The access changes already reached a visible milestone in early June, when work finished redesigning the Three Mile Road intersection and widening the roadway. A new traffic signal at the relocated campground entrance on U.S. 31 also went into full service after being installed in March 2026, changing how vehicles enter and leave the park corridor. Those upgrades matter in a stretch that carries heavy seasonal traffic through East Bay Township and into Traverse City, especially when visitors are trying to reach the beach, nearby businesses or the park’s trail connections.

Keith J. Charters Traverse City State Park sits just 2 miles from downtown Traverse City and includes a modern campground, mini cabins and a day-use area on the east arm of Grand Traverse Bay. The day-use area is directly across U.S. 31 and includes a quarter-mile of sandy beach, a small beach house and a picnic area. The park is also bordered by the 10.5-mile TART Trail, with the Leelanau Trail adding another 17 miles of paved trail nearby, which makes changes to parking, crossings and vehicle access especially important for people moving through the area on foot or bike.

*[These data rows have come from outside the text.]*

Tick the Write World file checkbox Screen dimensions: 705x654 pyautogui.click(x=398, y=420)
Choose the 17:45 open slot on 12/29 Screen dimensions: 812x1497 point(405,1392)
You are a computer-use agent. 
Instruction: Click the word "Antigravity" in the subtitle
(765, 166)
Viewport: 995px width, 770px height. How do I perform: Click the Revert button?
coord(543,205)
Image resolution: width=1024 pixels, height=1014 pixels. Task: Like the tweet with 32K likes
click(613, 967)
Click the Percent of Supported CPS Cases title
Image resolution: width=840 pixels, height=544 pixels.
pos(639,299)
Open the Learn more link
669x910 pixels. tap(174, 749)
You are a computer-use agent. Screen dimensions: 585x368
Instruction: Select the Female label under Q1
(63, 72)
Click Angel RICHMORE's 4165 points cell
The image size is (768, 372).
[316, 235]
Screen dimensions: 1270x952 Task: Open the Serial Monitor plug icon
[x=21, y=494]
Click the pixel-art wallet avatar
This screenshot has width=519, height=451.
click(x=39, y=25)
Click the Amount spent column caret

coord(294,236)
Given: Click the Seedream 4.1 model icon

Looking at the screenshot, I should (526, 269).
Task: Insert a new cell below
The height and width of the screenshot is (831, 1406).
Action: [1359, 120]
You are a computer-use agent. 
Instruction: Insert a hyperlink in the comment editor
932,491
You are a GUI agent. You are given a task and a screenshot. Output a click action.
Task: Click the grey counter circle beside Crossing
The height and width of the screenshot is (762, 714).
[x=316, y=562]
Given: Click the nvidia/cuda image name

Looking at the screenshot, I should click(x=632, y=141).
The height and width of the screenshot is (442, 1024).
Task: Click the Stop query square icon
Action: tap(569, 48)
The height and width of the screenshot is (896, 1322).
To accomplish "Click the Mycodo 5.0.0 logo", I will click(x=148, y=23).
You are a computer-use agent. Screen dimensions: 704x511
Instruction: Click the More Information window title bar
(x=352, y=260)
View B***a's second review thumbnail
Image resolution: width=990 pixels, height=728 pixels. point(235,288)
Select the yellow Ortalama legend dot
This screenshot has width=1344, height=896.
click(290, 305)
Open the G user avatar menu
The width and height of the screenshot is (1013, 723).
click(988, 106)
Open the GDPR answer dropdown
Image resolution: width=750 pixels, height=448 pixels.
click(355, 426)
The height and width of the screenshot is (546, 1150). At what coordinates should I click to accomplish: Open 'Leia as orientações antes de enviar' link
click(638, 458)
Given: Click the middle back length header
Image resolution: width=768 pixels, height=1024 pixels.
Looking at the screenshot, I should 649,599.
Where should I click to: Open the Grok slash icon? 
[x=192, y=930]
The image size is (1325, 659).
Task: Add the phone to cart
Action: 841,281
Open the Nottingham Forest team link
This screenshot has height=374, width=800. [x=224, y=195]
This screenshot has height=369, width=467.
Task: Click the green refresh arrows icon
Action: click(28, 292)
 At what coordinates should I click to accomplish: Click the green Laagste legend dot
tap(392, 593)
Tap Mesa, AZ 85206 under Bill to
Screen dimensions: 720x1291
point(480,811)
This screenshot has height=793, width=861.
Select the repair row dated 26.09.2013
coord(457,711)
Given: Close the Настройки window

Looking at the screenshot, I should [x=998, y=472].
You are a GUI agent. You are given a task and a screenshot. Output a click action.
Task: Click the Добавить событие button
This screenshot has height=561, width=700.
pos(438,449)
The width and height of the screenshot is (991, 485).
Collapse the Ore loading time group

The renovation is an $8.5 million project funded with federal relief dollars, and state materials describe it as the first major renovation since the park master plan was approved in 1978. The park itself dates to 1920, when the Michigan State Park Commission established it after land gifts to the state, and it was renamed in 2011 for longtime commissioner Keith J. Charters. Planning documents put the campground at 347 modern campsites, which helps explain why the closure is so significant during the busiest months of July and August.

The work is not limited to the campground loop. MDOT’s U.S. 31 and 3 Mile Road project included sidewalk and traffic-signal improvements, a second westbound left-turn lane and alignment of the beach driveway with the northbound approach of the intersection. The broader park plan also calls for new entrances, an at-grade pedestrian crossing and a two-lane bridge connecting the park with a new headquarters building planned south of Mitchell Creek. For this season, the day-use area remains available, but travelers should expect a park that still looks and functions like a work site while the long-term rebuild continues.